• Work task: Below are some records. Set down exactly the line holding "Given: Open the" and every later line through the end, omitting the pictures.
◆ ◆ ◆ ◆ ◆
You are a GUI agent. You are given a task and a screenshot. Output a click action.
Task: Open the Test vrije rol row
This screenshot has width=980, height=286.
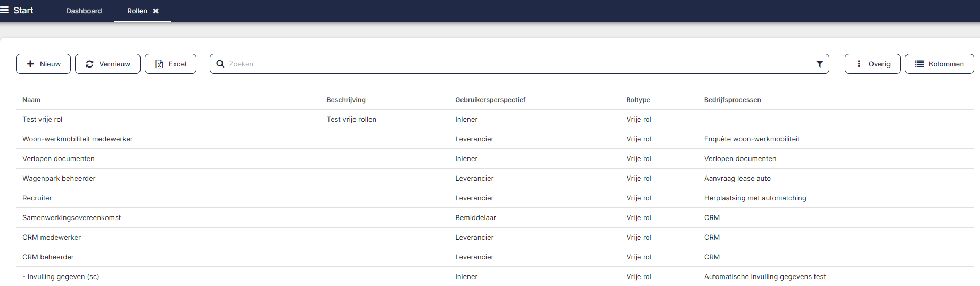click(43, 120)
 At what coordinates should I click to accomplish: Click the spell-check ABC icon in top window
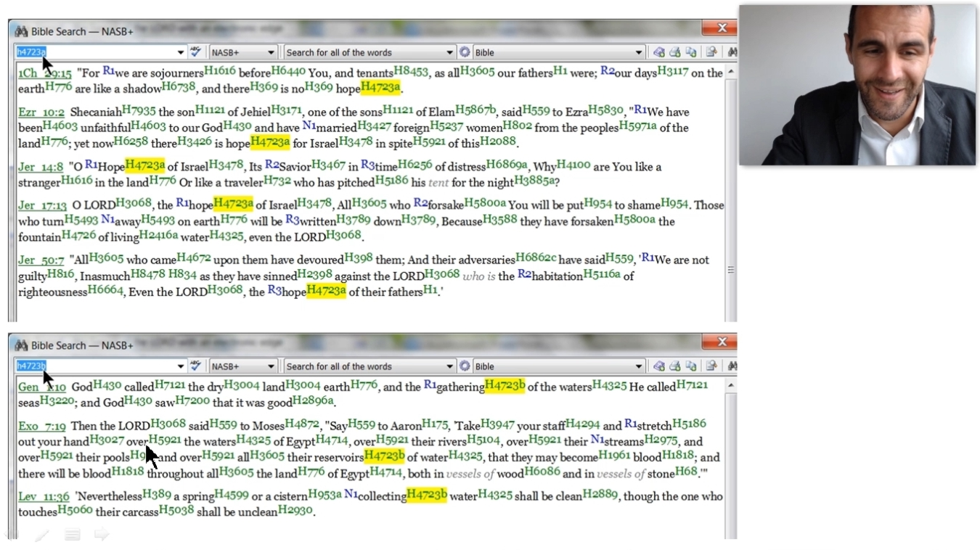pyautogui.click(x=196, y=52)
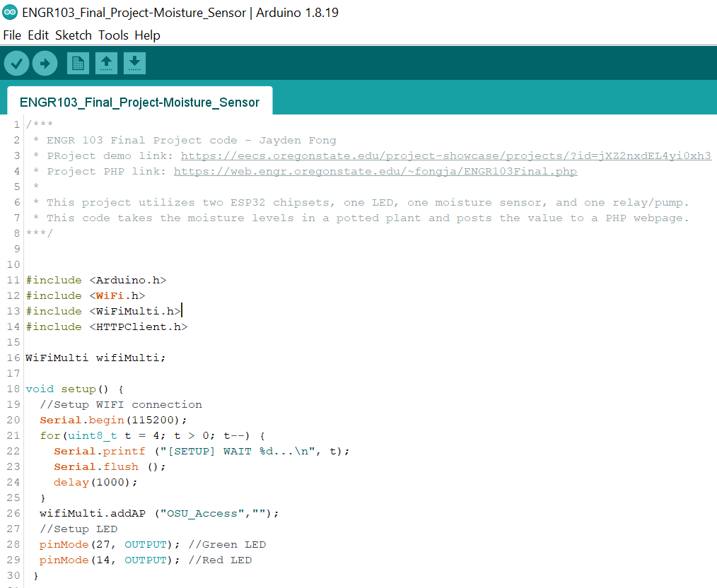
Task: Open the File menu
Action: tap(12, 35)
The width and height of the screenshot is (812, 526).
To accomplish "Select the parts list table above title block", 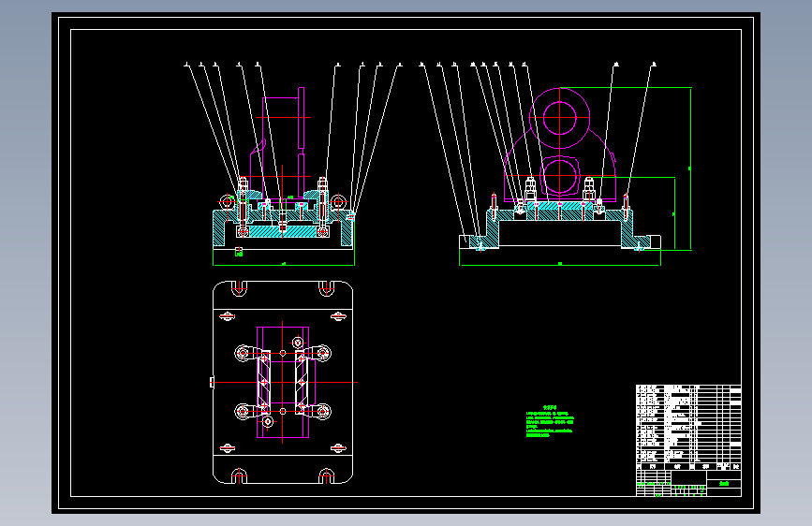I will click(x=688, y=423).

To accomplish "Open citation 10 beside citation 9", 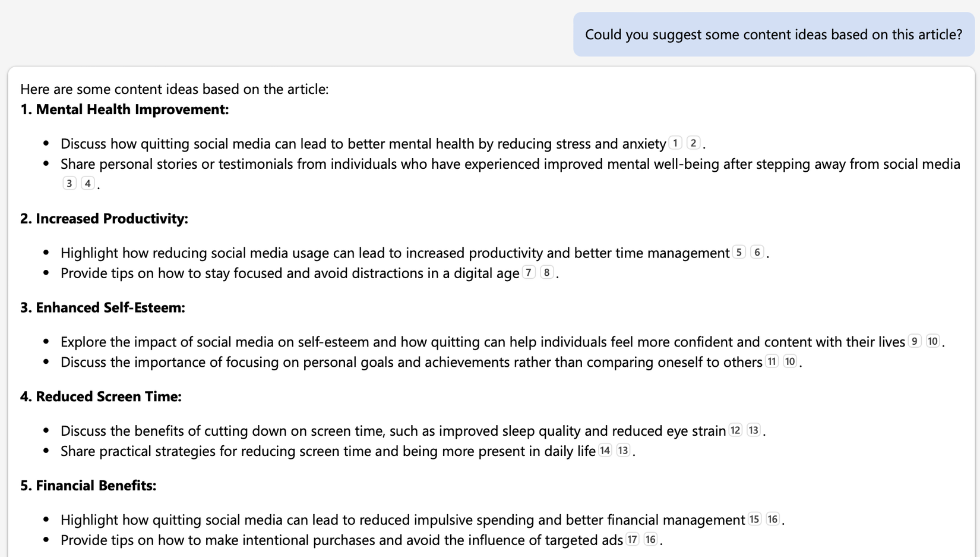I will click(x=933, y=342).
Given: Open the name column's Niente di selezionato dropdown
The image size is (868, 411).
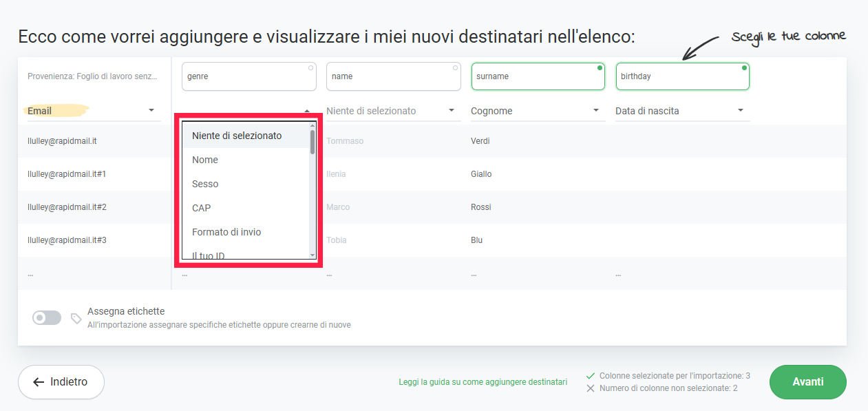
◆ ◆ ◆ ◆ ◆
• Answer section:
Given: Open the name column's Niente di selezionato dropdown
The image size is (868, 411).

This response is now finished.